The TOSCA framwork has had a bug, causing segmentation violation errors on the host CPU during the on-board DDR memory calibration procedure most of the time. Several reboots of the IFC\_1410 modules were needed to make the board operate properly. The problems became more severe after migration of the Vivado version from 2016.4 to 2018.2. The problem has been finally identified by IOxOS and fixed in December 2018

#### Timing closure problems

The examples provided by IOxOS do not synthesize without timing errors "out of a box". Most implementation runs of our project resulted in pulse width timing violations related to the 250 MHz clock driving the DDR memory controller. Finally we have been able to fix the problem by constraining the global buffer output driving this clock to a specific location. With this constraint, the memory clock can be increased to 275 MHz.





### Solved problems

#### DMA performance problems

Initially we were instructed to use the Tosca kernel driver for the communication between CPU and FPGA. This driver provided very low DMA throughput of order of 550 MiB/s. Later on we have transitioned to the ESS-Tsc driver with the throughput of 950 MiB/s.

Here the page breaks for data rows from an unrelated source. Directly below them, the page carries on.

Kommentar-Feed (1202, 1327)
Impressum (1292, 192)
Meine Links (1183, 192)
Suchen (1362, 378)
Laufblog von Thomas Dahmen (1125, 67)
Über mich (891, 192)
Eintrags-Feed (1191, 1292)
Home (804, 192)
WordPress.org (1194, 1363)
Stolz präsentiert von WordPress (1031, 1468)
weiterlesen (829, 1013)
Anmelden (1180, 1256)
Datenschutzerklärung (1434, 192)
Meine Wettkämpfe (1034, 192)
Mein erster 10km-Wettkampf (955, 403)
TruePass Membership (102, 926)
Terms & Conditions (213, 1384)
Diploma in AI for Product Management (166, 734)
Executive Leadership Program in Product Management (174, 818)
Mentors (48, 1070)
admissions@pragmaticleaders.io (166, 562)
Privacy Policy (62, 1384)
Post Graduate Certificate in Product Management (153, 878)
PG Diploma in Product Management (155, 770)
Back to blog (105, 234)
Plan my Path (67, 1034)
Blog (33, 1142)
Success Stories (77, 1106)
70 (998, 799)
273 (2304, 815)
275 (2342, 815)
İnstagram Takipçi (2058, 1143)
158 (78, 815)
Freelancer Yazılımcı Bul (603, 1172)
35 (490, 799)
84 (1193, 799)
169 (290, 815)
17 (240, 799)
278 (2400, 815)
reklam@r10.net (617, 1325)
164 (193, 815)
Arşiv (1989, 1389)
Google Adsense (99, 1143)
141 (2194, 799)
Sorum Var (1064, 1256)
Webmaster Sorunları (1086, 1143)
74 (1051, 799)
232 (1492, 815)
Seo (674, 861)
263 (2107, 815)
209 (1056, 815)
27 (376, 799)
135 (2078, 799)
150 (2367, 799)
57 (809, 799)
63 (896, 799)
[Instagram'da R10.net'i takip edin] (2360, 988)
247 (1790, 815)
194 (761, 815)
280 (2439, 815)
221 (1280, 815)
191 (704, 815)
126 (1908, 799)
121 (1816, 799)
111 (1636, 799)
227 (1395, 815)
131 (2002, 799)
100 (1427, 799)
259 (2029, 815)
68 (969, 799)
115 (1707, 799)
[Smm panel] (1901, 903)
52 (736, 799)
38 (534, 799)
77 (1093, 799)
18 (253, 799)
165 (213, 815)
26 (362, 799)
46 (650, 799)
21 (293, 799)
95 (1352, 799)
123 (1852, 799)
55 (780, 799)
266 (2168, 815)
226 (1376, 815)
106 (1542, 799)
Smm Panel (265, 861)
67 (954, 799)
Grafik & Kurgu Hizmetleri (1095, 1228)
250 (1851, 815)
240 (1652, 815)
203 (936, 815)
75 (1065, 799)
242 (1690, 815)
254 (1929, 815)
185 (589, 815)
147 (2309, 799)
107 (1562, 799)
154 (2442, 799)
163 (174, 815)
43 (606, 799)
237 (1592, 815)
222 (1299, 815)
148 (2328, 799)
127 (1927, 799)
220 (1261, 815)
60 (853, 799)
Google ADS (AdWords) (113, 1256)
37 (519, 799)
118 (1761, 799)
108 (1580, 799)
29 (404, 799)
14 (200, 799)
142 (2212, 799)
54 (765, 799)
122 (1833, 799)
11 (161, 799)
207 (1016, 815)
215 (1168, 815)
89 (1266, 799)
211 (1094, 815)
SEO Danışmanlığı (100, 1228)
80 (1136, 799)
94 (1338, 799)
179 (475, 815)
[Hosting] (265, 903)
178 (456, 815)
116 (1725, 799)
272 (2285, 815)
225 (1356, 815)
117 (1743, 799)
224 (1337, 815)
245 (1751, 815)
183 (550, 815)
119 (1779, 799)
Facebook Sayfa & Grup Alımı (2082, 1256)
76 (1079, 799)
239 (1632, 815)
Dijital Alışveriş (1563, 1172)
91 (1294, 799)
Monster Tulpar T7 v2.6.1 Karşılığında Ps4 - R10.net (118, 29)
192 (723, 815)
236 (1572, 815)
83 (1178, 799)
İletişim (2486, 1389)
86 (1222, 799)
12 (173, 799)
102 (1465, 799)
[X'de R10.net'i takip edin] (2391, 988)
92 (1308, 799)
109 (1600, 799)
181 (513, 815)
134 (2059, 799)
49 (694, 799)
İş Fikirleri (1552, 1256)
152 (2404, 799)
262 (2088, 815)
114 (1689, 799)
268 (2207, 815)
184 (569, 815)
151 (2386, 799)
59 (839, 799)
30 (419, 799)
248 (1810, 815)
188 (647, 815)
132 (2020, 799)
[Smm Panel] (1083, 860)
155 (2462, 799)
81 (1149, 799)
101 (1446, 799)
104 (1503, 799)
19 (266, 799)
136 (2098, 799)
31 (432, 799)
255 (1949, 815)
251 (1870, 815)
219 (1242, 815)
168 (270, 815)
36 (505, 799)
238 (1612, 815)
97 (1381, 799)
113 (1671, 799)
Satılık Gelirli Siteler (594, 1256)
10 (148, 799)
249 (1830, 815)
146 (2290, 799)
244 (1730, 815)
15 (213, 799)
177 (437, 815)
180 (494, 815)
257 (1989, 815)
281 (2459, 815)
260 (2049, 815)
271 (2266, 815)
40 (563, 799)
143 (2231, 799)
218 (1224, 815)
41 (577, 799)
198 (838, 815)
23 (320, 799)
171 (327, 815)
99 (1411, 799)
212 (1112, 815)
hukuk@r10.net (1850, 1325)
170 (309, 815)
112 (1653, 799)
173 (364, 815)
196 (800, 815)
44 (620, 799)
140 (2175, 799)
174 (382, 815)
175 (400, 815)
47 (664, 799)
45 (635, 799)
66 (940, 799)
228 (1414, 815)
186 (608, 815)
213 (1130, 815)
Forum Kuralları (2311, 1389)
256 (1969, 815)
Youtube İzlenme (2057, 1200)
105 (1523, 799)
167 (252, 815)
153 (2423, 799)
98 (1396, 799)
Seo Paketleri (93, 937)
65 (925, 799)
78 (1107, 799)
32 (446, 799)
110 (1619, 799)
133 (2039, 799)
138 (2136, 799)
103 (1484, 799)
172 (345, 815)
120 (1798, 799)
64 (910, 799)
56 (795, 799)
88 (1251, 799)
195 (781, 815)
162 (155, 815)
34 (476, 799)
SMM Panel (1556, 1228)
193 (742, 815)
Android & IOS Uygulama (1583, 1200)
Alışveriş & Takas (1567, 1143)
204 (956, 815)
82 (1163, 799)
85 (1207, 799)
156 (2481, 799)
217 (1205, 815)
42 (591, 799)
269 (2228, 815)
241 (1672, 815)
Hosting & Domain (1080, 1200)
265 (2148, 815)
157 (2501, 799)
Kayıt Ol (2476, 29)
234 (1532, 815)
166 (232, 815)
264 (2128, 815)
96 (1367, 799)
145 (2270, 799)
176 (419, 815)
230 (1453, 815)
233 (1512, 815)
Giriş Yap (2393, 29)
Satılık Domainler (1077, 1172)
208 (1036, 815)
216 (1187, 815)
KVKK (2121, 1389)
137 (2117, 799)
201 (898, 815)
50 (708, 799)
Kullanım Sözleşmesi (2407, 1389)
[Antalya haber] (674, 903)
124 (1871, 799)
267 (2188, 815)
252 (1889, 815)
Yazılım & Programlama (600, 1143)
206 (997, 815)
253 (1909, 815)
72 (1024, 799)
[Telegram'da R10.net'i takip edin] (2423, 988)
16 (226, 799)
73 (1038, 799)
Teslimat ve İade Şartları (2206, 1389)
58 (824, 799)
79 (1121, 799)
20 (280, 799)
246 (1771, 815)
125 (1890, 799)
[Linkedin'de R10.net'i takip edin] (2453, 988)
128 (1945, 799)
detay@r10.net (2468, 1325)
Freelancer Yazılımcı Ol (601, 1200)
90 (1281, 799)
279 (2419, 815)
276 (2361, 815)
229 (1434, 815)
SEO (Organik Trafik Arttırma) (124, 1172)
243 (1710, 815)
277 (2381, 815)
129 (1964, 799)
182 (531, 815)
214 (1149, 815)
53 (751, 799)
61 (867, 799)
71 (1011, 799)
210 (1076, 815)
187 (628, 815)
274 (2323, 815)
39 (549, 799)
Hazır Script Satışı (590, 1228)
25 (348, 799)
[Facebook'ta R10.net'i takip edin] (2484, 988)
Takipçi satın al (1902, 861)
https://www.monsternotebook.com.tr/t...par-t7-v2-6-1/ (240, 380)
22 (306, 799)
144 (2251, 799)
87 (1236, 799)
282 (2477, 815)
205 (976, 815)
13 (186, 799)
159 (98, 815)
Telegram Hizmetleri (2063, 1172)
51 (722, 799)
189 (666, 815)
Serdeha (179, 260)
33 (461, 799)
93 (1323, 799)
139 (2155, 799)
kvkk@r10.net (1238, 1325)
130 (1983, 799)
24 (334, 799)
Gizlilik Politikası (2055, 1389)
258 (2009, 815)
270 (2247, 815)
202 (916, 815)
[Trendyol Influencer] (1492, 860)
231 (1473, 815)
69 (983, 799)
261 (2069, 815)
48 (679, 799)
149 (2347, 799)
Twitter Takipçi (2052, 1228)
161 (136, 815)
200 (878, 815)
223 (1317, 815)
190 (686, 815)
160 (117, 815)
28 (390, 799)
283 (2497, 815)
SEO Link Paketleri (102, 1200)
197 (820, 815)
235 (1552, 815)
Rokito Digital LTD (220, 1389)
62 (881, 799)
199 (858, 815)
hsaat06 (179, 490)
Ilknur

 Loss of data during simultaneous DMA transfers from both DDR banks

There is a bug in the TOSCA firmware or device driver causing data loss when the DMA transfer is performed simultaneously from two different memory banks using different DMA channels from different threads. The workaround is protections of the DMA transfer function in the userspace program by mutex, but this solution reduces performance.





 Tsc driver not supporting scatter-gather operations and prone to resource leaks

Tsc driver has high performance, but requires allocation of contiguous physical memory buffers for operation. When memory is fragmented, it is not possible to allocate these memory buffers and a CPU reboot is required. Tosca driver did not have this problem, but it offered much lower performance. These memory buffers have to be manually allocated and are not freed automatically when the device file is closed. It requires appropriate signal handlers in the userspace program to avoid resource leaks.





- Problems with PCIe Gen3 link to Concurrent CPU
  The PCIe link speed between Concurrent CPU and the IOxOS board alternates between Gen1 and Gen3 after each system reboot.
- Readback from algorithm parameters register blocks
  Readback from algorithm parameters block does not work. It is a
  firmware issue and will be fixed.





- No separate interrupt support for both memory banks
   Only one interrupt, common for both memory banks, is supported. It is a firmware issue and will be fixed.
- Tsc Driver cannot access PON space when run on Concurrent CPU

TscMon (and custom software applications) fail to access registers placed on PON configuration space (such as Power On for FMC cards) when run on Concurrent CPU. The same software and TscMon commands can be successfully run on embedded IFC1410 processor. The bug prevents proper behaviour of the software when only one PCIe endpoint (to Concurrent) is present in the design. Reportedly can be fixed by the PON FPGA firmware update.





#### Current status

- Fully implemented main data processing chain for 6 ADC channels (selectable from 8 inputs) with 8 data streams
  - Neutron, saturations and background event count every microsecond from all channels
  - Raw data from any of the 6 channels
  - Raw events from 6 channels
- Periodic data partially implemented
- Tsc driver supported on both Concurrent and POWER CPU
  - Possible to record 2 s of raw data from 1 channel with Tsc driver
  - Able to acquire raw data from two channels simultaneously if DMA bug is fixed
  - ◆ Able to acquire 9 ms windows of raw data from every 14 Hz period together with all auxiliary data channels (even without DMA bug fix)





## Thank you for your attention